Cut in half and squeeze to extract all the juice. As you work, pour the fruit
juice into a large preserving pan and tip the pips (as well as any large chunks
of membrane) into a bowl. Slice the squeezed oranges and lemons thinly, and
place the peel in the preserving pan. Pour the water into the pan. Place the
pips in a square of muslin and tie into a bundle, then add this to the pan. Put
the pan on the stove and simmer gently for 2 hours, stirring occasionally,
until the peel is very soft and the liquid has reduced by about half.

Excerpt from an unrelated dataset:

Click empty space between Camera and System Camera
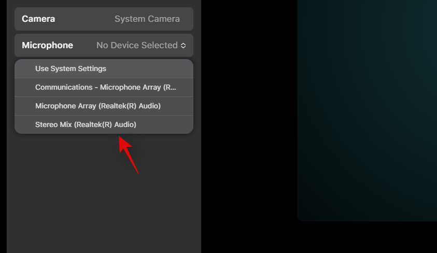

At this point, put two saucers in the
fridge. Preheat the oven to 140°C/275°F/Gas Mark 1 and put the baking sheet of jam
jars in the oven to warm; this sterilises them and stops them cracking when you
pour in the hot marmalade. Remove the muslin bag from the pan, squeezing out
all the liquid, and discard. Pour in all the sugar and stir well until it has dissolved,
then turn up the heat and bring to the boil. Continue to boil for 15 minutes,
remove the pan from the heat, then test for setting point by putting a small
dab of marmalade on one of the cold saucers. Let it cool, then draw your
fingertip across the marmalade’s surface. If it forms a wrinkled skin, the
marmalade is set. If not, return it to the heat and boil for another 5 minutes
or so before repeating the test.
As soon as the marmalade has reached setting
point, take it off the heat, stir it and then leave for 15 minutes. Carefully
remove the jam jars from the oven. Pour the marmalade into the jars, cover the tops
with waxed circles if using, then put on the lids or cellophane circles
immediately so a vacuum will form as the marmalade cools. Wipe any drips off
the jars and leave to cool, then label. And then eat!